FAIRE

FAIRE rassemble les oeuvres de 22 diplômés au DNSEP en 2015 dans les options Art, Design mention Espace de la cité et Design mention sonore.

Avec Manon Alberger, Anaïs Bosc-Bierne, Aline Chaussade, Kai Chen, Emmanuelle Chevet, Gabrielle Choi, Louise Creuzeau, Lauriane Dine, Claire Emond, Marie Janvier, Mélissa Jolivet, El Mehdi Largo, Marion Leglévic, Anneline Letard, Valentin Melchior, Anne-Sophie Moreau, Clothilde Noël, Arnaud Ouin, Thomas Rotureau, Laure Sabler, Benoît Villemont, Guiqing Wu.

L’Humilité de l’instant

« Un voyage de mille lieues commence toujours par un premier pas. » Lao Tseu

Plus qu’une tradition l’exposition des diplômés de fin de cursus est une manifestation qui rend compte de la « maturité » d’une production artistique, ou de design, plus important encore, de l’affirmation d’une subjectivité.

La première mission d’une Ecole supérieure des beaux-arts, institution publique s’il fallait le rappeler, est d’assurer dans les meilleures conditions possibles le développement des formations initiales et de la recherche en art et en design pour le plus grand nombre.

Si cette exposition revêt un caractère particulier c’est qu’elle fait apparaître le passage d’un état à un autre : celui de l’expérimentation d’une production artistique, qu’est celle de l’élève à celle, statutairement, d’un artiste ou d’un créateur émergeant.

Cet avènement ne doit pas pour autant revêtir un caractère par trop définitif.

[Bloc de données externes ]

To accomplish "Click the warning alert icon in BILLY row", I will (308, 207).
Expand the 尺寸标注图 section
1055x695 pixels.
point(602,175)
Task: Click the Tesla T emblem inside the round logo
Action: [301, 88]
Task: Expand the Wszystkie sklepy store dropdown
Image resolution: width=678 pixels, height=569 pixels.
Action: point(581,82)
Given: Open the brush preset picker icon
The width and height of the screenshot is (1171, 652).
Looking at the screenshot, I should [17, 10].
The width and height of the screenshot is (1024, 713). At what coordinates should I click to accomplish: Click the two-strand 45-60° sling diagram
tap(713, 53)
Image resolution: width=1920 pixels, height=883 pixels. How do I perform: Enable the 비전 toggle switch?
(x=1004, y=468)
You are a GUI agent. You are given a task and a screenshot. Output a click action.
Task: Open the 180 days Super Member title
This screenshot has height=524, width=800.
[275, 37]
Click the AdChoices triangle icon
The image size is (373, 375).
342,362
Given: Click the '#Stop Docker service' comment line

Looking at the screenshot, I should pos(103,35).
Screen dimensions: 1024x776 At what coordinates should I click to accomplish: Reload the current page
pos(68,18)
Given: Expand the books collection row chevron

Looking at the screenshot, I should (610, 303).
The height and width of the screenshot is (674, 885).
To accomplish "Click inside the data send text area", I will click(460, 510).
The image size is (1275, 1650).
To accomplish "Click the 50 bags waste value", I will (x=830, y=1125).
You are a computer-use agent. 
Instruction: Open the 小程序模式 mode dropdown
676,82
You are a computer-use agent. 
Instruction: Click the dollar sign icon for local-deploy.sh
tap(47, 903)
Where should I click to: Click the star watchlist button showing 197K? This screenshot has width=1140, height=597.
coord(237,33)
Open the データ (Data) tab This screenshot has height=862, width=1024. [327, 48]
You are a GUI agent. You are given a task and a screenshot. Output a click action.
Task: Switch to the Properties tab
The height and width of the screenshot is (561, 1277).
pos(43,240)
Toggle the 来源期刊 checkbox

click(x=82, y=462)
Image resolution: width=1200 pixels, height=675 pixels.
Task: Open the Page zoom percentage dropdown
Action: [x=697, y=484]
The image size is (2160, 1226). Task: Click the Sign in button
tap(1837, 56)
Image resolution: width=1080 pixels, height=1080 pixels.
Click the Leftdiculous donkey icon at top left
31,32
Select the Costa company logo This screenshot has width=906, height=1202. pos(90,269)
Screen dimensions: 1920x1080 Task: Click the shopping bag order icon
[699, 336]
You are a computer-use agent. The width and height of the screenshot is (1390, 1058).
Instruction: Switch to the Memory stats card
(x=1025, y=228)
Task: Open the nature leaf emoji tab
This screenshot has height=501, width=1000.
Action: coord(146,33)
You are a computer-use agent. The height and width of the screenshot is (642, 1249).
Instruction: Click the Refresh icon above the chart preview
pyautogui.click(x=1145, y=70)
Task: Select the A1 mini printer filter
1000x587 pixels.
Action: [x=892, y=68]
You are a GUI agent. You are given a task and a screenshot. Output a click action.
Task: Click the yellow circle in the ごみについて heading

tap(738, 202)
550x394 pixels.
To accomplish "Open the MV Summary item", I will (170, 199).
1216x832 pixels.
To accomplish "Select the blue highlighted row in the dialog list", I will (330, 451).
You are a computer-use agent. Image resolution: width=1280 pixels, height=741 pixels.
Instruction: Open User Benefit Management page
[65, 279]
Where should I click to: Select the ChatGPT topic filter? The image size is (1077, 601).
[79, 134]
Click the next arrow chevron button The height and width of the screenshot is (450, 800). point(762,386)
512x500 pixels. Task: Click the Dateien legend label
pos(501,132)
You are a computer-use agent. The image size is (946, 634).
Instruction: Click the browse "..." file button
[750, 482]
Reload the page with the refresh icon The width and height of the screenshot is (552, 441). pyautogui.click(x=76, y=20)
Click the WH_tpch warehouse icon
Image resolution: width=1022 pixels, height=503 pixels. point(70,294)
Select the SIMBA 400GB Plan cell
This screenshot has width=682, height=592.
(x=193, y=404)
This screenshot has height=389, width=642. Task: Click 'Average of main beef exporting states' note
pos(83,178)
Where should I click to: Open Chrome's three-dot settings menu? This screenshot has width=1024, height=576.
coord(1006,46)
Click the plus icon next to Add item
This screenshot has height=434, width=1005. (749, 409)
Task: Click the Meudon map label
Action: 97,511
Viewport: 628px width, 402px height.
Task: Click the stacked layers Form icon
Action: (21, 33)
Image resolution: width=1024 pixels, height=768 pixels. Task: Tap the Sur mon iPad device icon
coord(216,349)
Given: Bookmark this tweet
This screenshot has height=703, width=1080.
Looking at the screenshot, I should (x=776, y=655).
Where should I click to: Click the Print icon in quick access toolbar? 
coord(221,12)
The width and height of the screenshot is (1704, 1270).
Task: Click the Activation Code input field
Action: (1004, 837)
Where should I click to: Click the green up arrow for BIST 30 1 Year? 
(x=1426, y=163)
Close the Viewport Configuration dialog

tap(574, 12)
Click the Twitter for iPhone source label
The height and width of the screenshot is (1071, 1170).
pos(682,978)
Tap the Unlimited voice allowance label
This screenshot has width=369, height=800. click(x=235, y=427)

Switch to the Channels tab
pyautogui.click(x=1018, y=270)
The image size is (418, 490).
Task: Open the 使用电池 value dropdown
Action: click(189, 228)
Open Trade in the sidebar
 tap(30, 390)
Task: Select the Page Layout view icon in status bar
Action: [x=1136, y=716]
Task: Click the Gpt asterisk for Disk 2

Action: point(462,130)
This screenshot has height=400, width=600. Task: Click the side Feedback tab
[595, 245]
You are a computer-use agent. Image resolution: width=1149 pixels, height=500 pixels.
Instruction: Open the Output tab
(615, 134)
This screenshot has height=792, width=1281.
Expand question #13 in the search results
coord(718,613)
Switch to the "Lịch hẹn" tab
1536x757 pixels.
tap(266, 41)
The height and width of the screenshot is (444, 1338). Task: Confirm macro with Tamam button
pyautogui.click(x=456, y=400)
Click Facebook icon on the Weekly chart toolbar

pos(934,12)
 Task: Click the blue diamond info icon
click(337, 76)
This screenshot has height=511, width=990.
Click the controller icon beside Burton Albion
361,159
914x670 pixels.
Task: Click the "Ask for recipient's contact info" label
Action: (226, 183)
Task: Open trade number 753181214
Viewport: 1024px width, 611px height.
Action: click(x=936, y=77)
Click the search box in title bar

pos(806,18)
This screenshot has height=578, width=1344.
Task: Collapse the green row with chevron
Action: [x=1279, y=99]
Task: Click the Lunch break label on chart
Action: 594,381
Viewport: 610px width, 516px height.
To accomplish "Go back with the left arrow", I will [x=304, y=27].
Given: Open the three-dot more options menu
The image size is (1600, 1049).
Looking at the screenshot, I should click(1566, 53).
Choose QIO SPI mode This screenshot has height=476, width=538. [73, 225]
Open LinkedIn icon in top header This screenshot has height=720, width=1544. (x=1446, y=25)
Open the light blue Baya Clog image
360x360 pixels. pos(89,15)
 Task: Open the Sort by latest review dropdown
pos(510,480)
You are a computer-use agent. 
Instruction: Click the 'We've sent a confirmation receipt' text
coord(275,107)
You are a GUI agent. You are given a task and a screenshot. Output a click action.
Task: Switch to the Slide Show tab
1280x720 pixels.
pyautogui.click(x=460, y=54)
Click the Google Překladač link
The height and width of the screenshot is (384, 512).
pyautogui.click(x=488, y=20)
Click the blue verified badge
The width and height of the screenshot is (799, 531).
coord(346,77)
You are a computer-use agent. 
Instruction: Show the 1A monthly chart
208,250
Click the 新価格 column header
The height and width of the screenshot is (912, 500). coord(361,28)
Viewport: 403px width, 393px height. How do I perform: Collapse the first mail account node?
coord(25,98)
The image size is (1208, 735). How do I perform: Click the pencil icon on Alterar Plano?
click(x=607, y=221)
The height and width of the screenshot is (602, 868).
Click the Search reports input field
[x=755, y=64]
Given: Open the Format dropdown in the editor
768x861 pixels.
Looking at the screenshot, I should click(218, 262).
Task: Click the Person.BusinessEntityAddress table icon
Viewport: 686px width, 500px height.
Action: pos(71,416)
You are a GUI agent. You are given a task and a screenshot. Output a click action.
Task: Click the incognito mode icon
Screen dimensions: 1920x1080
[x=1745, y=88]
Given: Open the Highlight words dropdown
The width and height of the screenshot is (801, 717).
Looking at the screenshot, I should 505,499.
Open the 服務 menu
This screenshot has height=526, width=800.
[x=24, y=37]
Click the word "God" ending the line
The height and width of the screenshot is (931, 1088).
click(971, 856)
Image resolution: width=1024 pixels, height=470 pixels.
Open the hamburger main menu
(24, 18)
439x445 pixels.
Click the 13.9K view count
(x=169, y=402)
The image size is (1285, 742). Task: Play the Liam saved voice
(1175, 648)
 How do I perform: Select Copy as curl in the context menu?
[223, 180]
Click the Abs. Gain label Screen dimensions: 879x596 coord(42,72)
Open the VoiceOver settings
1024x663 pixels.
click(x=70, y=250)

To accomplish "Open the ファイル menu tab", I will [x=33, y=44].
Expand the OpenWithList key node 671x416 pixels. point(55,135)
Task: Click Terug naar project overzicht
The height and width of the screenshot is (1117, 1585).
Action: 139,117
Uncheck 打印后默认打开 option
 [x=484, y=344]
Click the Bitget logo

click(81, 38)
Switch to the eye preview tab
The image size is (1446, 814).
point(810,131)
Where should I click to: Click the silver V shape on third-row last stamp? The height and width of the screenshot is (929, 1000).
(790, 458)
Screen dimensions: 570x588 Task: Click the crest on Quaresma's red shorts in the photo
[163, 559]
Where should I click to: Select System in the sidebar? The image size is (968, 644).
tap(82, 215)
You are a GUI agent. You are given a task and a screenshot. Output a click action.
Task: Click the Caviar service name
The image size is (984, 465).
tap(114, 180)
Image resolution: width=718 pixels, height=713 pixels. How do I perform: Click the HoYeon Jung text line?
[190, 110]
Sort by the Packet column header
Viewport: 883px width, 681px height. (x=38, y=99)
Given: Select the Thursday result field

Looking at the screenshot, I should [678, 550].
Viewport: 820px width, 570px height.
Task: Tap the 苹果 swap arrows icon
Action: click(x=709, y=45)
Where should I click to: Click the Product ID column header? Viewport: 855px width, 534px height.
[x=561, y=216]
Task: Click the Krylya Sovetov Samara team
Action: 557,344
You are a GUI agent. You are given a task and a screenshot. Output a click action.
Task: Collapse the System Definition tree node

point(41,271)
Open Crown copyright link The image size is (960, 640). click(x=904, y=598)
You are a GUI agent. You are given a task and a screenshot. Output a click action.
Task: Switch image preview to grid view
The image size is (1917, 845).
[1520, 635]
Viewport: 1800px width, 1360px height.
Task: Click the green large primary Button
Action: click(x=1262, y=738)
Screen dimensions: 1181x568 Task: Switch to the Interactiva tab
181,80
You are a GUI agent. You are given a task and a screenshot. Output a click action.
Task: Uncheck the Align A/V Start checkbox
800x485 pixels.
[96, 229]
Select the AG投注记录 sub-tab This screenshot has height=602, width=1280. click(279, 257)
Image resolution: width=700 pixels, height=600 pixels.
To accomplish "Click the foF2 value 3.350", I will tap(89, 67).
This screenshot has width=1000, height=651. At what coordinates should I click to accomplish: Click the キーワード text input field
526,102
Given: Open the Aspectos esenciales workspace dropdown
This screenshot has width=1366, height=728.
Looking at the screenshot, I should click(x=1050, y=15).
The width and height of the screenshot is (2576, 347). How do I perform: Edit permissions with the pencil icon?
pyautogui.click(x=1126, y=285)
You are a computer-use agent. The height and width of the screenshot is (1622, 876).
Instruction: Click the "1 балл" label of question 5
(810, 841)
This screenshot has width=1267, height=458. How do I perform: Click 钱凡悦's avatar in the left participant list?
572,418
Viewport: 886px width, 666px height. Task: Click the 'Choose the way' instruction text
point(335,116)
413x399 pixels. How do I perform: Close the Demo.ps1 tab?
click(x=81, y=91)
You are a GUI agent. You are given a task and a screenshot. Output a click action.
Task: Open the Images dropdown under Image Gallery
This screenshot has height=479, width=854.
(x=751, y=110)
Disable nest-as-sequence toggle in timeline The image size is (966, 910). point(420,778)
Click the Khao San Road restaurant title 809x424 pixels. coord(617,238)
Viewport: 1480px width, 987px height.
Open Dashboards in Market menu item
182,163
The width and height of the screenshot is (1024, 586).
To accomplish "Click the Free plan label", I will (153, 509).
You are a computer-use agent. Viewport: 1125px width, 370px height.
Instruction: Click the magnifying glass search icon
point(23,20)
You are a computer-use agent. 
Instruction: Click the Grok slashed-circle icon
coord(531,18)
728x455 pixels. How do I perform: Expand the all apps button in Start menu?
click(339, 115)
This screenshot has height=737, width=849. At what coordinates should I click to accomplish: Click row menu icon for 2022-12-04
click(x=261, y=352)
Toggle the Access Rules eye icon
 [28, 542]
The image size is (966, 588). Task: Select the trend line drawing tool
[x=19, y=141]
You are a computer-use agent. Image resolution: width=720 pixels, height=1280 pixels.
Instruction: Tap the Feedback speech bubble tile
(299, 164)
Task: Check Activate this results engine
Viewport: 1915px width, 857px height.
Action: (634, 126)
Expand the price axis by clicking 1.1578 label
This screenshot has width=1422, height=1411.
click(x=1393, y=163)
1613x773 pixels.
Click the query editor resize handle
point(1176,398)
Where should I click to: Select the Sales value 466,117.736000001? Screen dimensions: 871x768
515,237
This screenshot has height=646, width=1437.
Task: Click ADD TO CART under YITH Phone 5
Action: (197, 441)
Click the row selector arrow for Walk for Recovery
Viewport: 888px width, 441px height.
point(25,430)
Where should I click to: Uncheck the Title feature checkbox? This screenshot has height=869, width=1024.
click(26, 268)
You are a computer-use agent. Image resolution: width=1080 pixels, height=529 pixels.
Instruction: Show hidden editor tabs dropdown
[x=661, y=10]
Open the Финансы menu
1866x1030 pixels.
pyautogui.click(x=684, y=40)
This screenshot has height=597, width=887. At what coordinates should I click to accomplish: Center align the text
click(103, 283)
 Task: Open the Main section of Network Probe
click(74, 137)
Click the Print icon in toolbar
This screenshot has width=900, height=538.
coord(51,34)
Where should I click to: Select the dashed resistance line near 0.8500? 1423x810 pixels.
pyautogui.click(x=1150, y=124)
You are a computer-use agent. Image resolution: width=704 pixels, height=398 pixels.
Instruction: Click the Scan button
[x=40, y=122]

La finalisation d’un cursus de cinq années au sein de l’institution représente une accumulation d’événements et de transformations importantes pour l’élève, elle ne définit en rien l’aboutissement d’une construction intellectuelle ou mentale, et d’une capacité à s’installer avec aisance dans des activités et formes qui sont restées jusqu’à présent secrètes pour lui-même.

Pour chacun une voix est ouverte et l’imprévisible, voire l’accident à intégrer, restera un exercice dont la réussite dévoilera la capacité d’adaptation autant qu’en creux la continuité d’un apprentissage dont la fin ne peut être programmée.

Pointé comme l’exercice ultime permettant de déjouer ce que la méthodologie pouvait laisser entrevoir comme résultat, la distorsion de l’accident mettra en question les certitudes et principes premiers en question pour faire émerger ce que l’indicible laissera comme une offrande à disposition pour l’avènement d’une œuvre. Le temps est sans compter.

 

> Exposition ouverte du 1er au 16 octobre, du lundi au samedi, de 14h à 19h.

> Vernissage le 30 septembre, à 18h.